Senate Minority Leader Tom Kean Jr., R-Union, said he is pushing to lift all restrictions on where state employees — from public school teachers to state agency workers to local municipal employees -- can live.

“I don’t think the state should be building walls to keep people in,” Kean said Friday.

The state law, called the “New Jersey First Act," was signed in 2011 by Gov. Chris Christie. It requires that nearly all state, county, local and school district employees hired after 2011 live in New Jersey or move here within a year of being hired.

At the time, the law had broad support in the state Legislature. If you are being paid by New Jersey taxpayers, you should pay state and local taxes and be a state resident, Christie and other supporters said.

“This will help to support our workforce, while at the same time keeping our tax dollars in the state. This is not only sound public policy, but it makes good economic sense,” then-state Sen. Donald Norcross (D-Camden), one of the bill’s sponsors, said at the time.
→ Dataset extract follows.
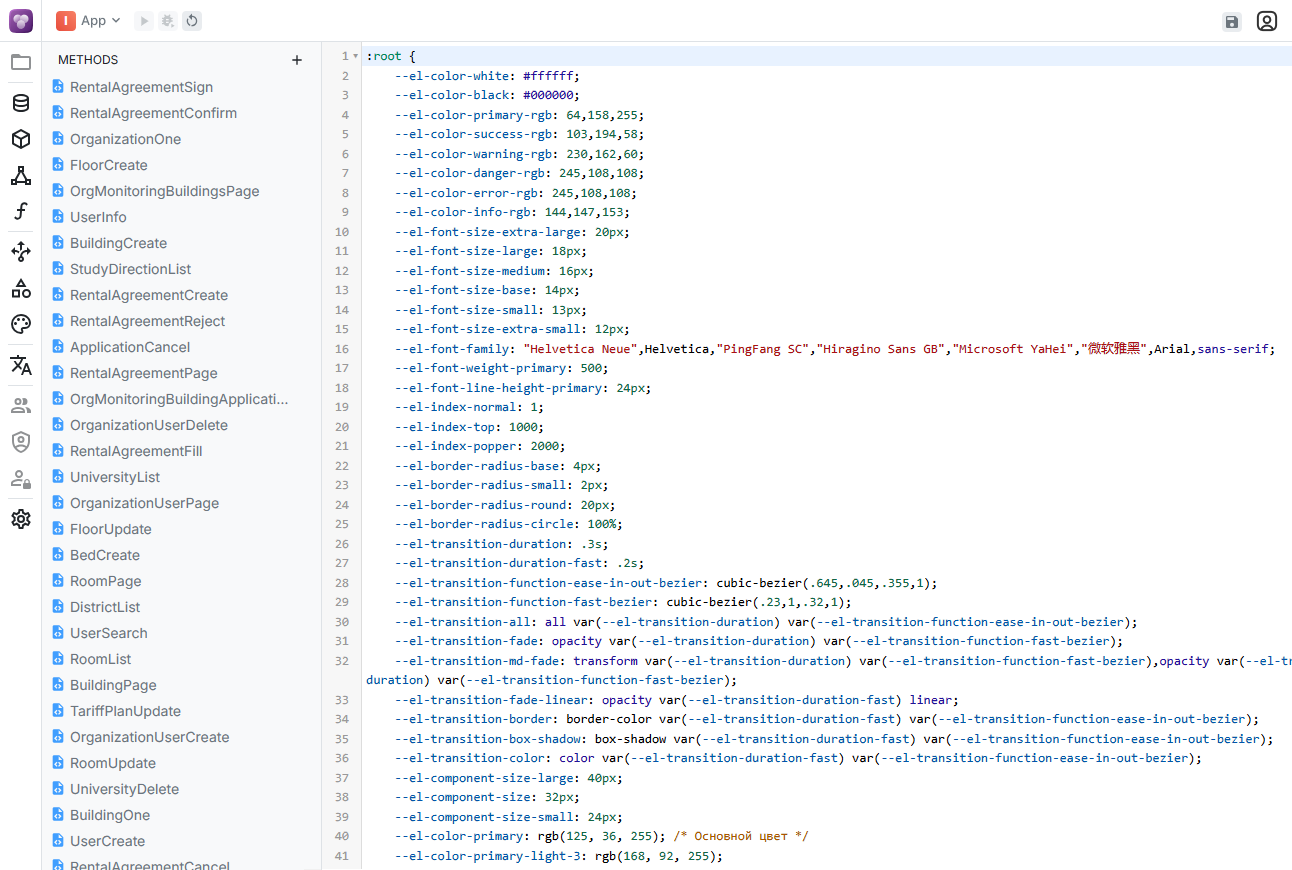Click the debug bug icon in toolbar
The width and height of the screenshot is (1292, 870).
(168, 21)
However, an NJ Advance Media analysis of state records published Thursday found at least 2,310 public employees have bypassed the law and gotten a pass to live out of state because they successfully applied for exemptions.
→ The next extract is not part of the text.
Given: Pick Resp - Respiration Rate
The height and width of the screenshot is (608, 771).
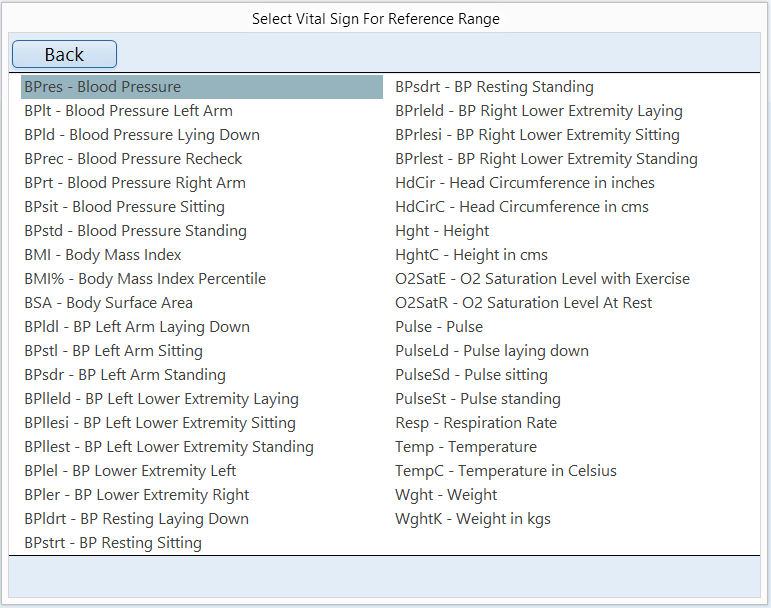Looking at the screenshot, I should 476,423.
The state Employee Residency Review Committee, a small board that meets in Trenton, has approved exemptions for the majority of public employees who have come before them asking to move out of New Jersey for health or financial reasons or because the worker had a letter from a boss saying they were “critical” in their workplace.

In most cases, the public workers asked to live in Pennsylvania or New York.

In 2012, the first full year the law was in effect, the committee voted to grant about 71 percent of applicants’ requests for exemptions, NJ Advance Media’s analysis found. So far this year, the committee has voted to approve 90 percent of requests.

Kean said the review committee’s hearings, where public workers often burst into tears revealing the details of their personal lives to ask to move out of state, are a sign it’s time to take the law off the books.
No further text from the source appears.